It is widely accepted that morning sickness is a part of a healthy pregnancy, and inevitable for just about every woman at least within the first trimester. So does this mean that a lack of morning sickness is a sign of an ‘unhealthy’ pregnancy? Not necessarily. Many woman go on to have healthy babies despite having little or no morning sickness. Similarly having very severe and prolonged morning sickness can in fact be dangerous for both mother and baby.
It appears that morning sickness is a result of the rising hormone levels associated with pregnancy, like HCG (human chorionic gonadotropin) and estrogen. Since these hormone levels drastically rise during the course of pregnancy, especially in the first trimester, then it is assumed that the typical nausea and vomiting should be present in pregnancy. Unfortunately the process is not always as simple and the reason why morning sickness may not be present in some women is not always clear.
Main symptom of pregnancy?
There is no hard and fast rule when it comes to morning sickness. There have been studies that showed some correlation between mild to no morning sickness and low birth weight or preterm births. However, you should not be overly concerned if you do go through your pregnancy without the expected nausea and vomiting. Many women who find out about their pregnancy after 10 weeks often had no morning sickness at the outset yet go on to have healthy full-term babies.
The problem comes in when women depend entirely on the presence of absence of morning sickness as an indicator of pregnancy. Morning sickness is not a reliable symptom. Missed periods, changes in vaginal discharge, breast tenderness and so on are equally important symptoms of pregnancy even if there is no nausea and vomiting. A pregnancy test should therefore be done the moment any of these symptoms arise as the sooner a pregnancy is confirmed, the earlier a mother can make the necessary dietary and lifestyle changes for a healthy pregnancy.
Should you be concerned?
There is no reason to be unduly concerned about the lack of morning sickness provided that you have been consulting with a doctor, have regular prenatal checkups and all other indications are that you having a healthy pregnancy. In fact the lack of morning sickness is a blessing in many ways. Some are obvious, like not having to be running to the toilet several times a morning to vomit and being able to eat as normal. Others are less so – severe morning sickness has to be treated with drugs and some of these drugs may be harmful to the unborn baby.

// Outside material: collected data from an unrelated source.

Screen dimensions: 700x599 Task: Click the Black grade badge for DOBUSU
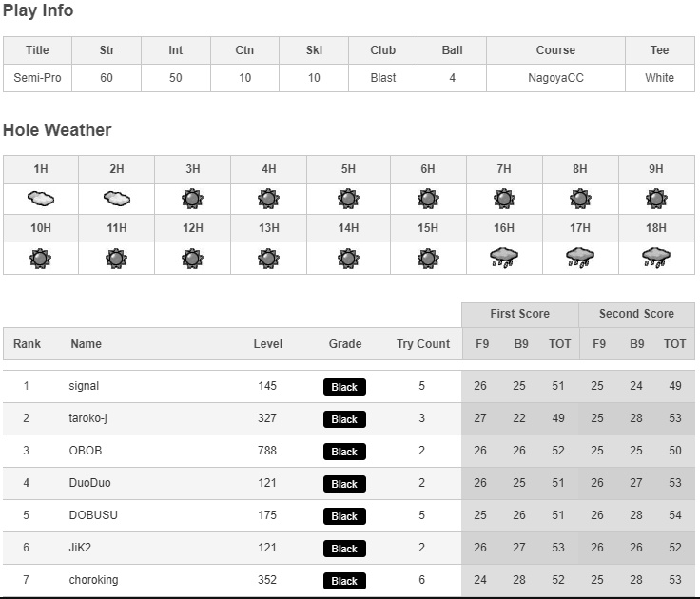344,516
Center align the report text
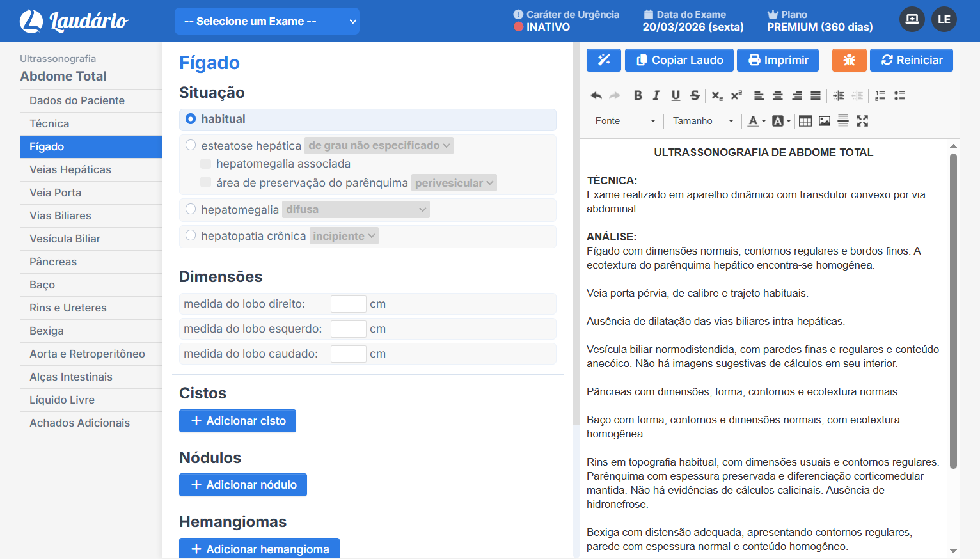980x559 pixels. click(778, 96)
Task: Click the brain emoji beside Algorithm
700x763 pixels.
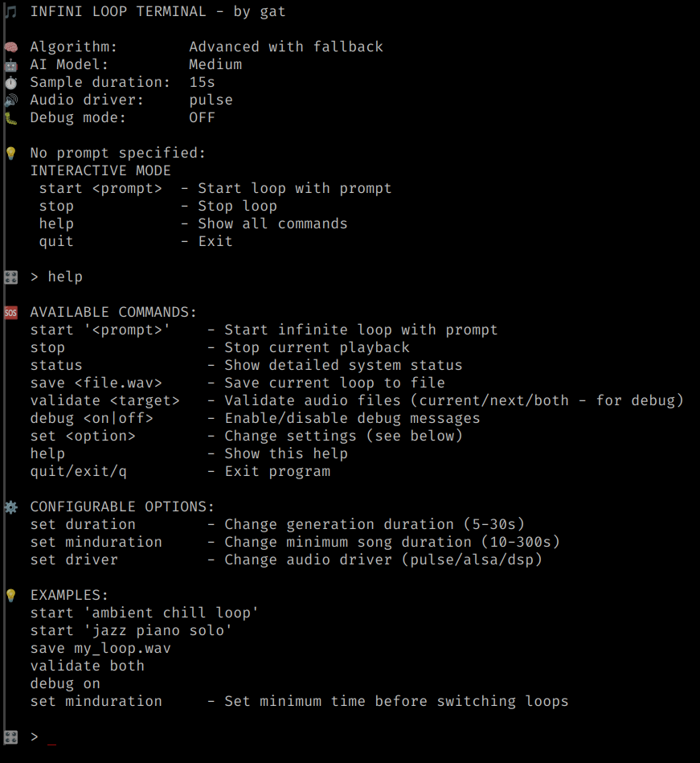Action: [10, 47]
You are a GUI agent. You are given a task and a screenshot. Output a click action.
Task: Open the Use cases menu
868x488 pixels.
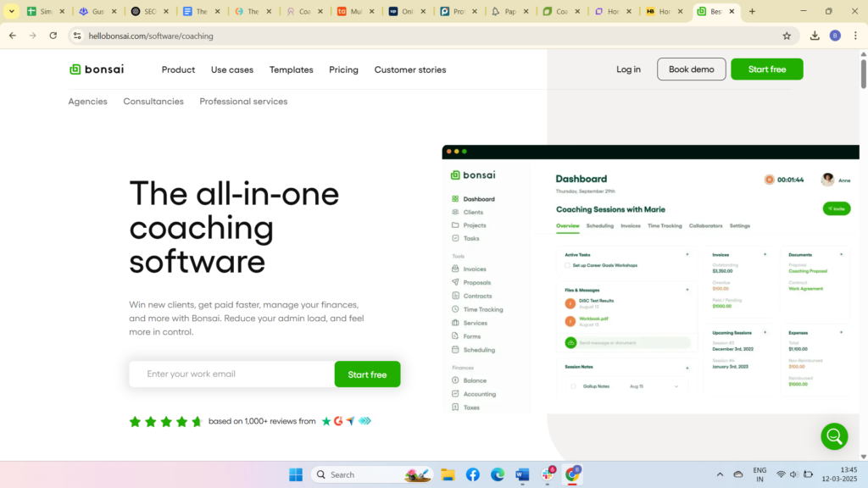tap(232, 69)
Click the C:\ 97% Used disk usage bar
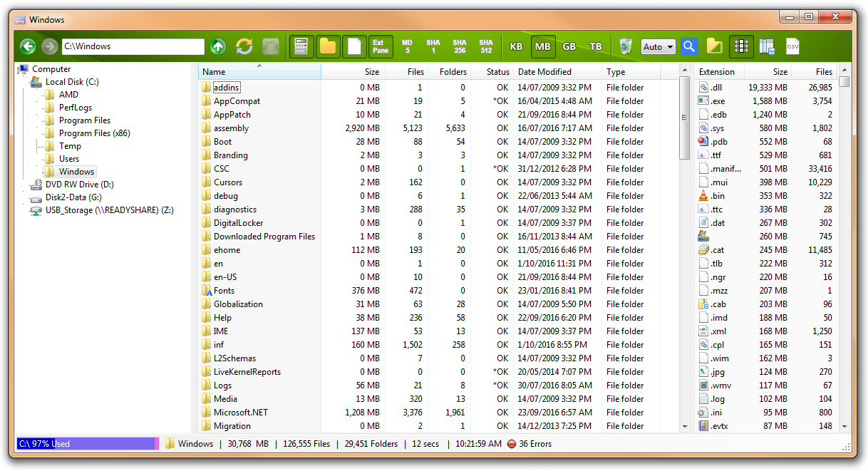 [87, 444]
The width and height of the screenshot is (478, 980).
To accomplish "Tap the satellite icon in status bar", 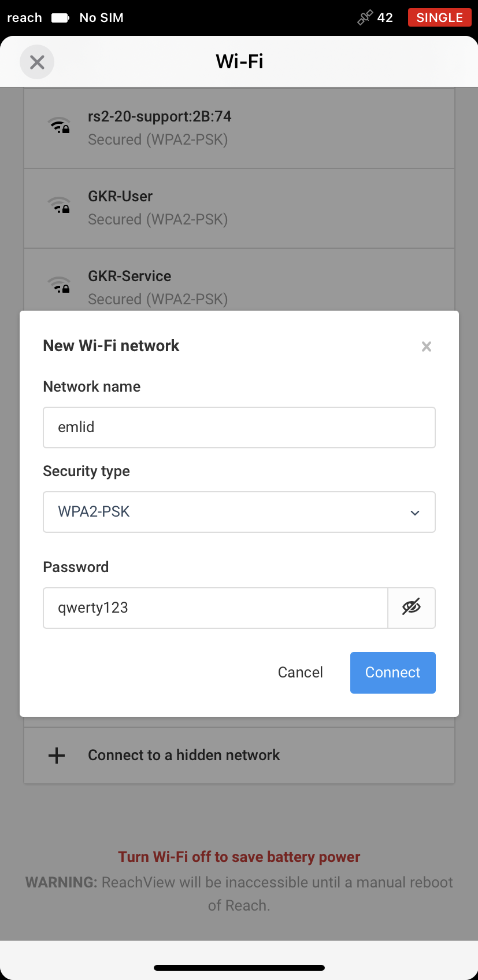I will coord(365,18).
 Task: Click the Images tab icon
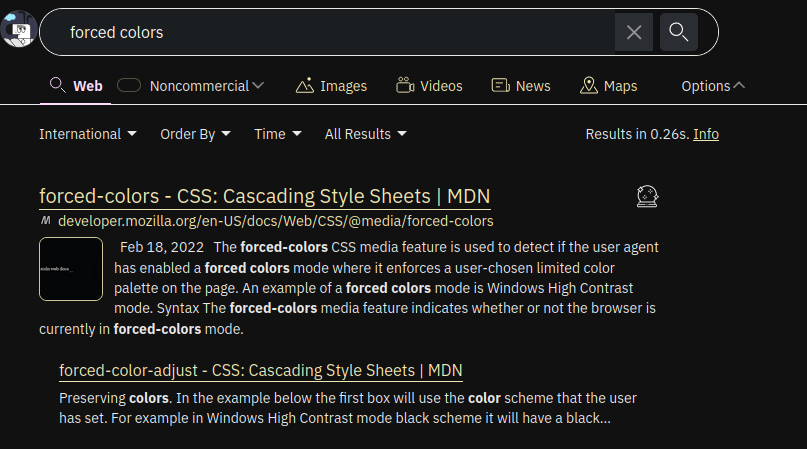(x=306, y=86)
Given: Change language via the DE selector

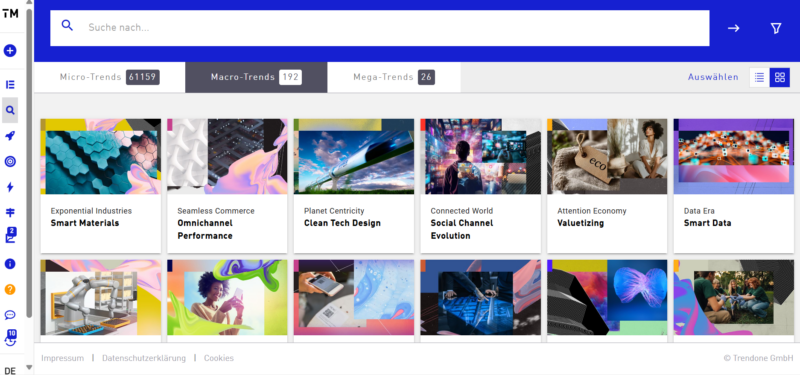Looking at the screenshot, I should point(10,371).
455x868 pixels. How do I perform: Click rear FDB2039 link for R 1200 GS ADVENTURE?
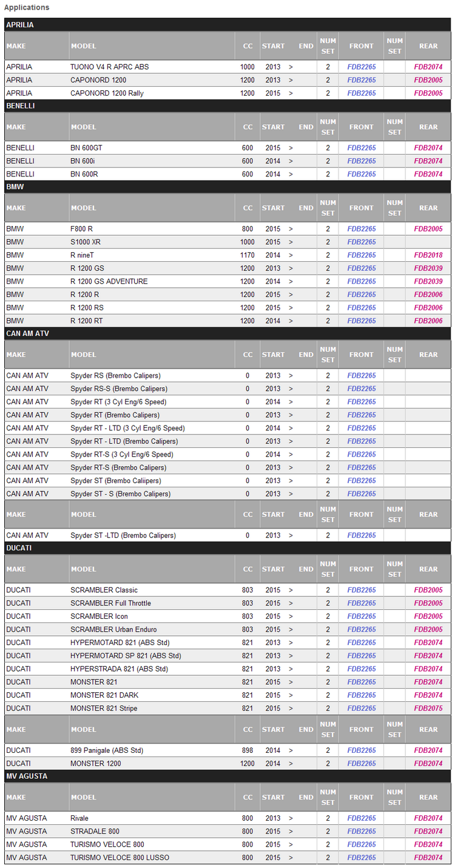coord(428,281)
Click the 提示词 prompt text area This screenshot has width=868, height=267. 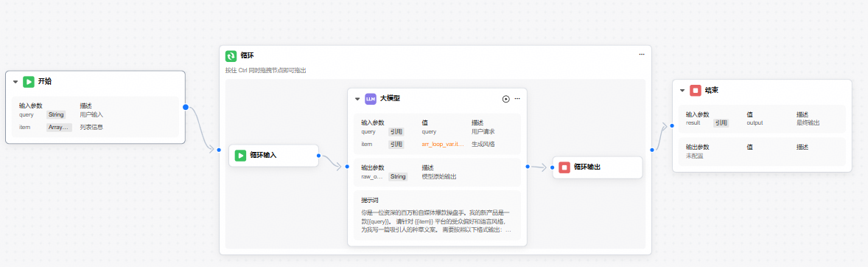click(437, 215)
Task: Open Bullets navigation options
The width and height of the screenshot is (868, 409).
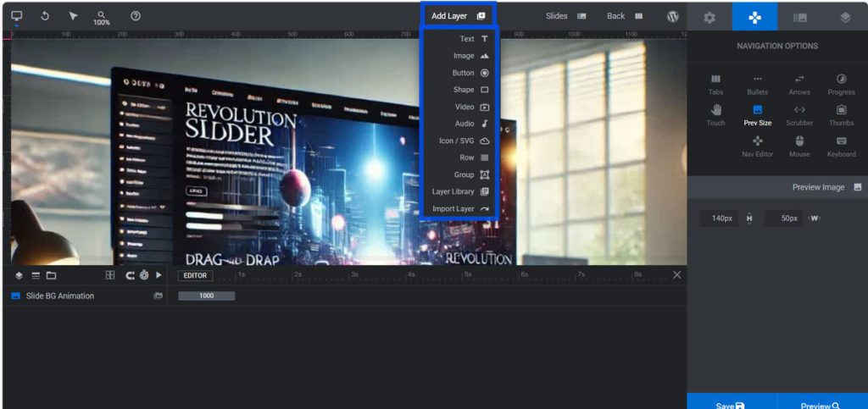Action: click(757, 84)
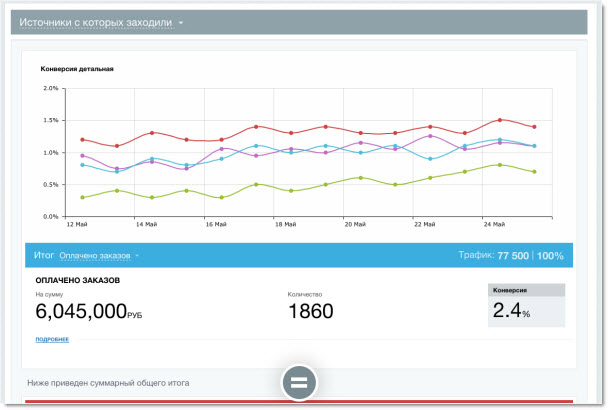Click the order count 1860

310,311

Pregnant women who are not experiencing morning sickness should therefore not be overly fixated on this issue. Rather get proper medical advice from an obstetrician-gynecologist. Do not assume that the lack of morning sickness is a sure sign of a low birth weight, preterm birth or other abnormalities. The undue psychological stress in pregnancy can often be detrimental. Rather focus on all the other aspect of life and health that needs attention with the upcoming arrival of a baby.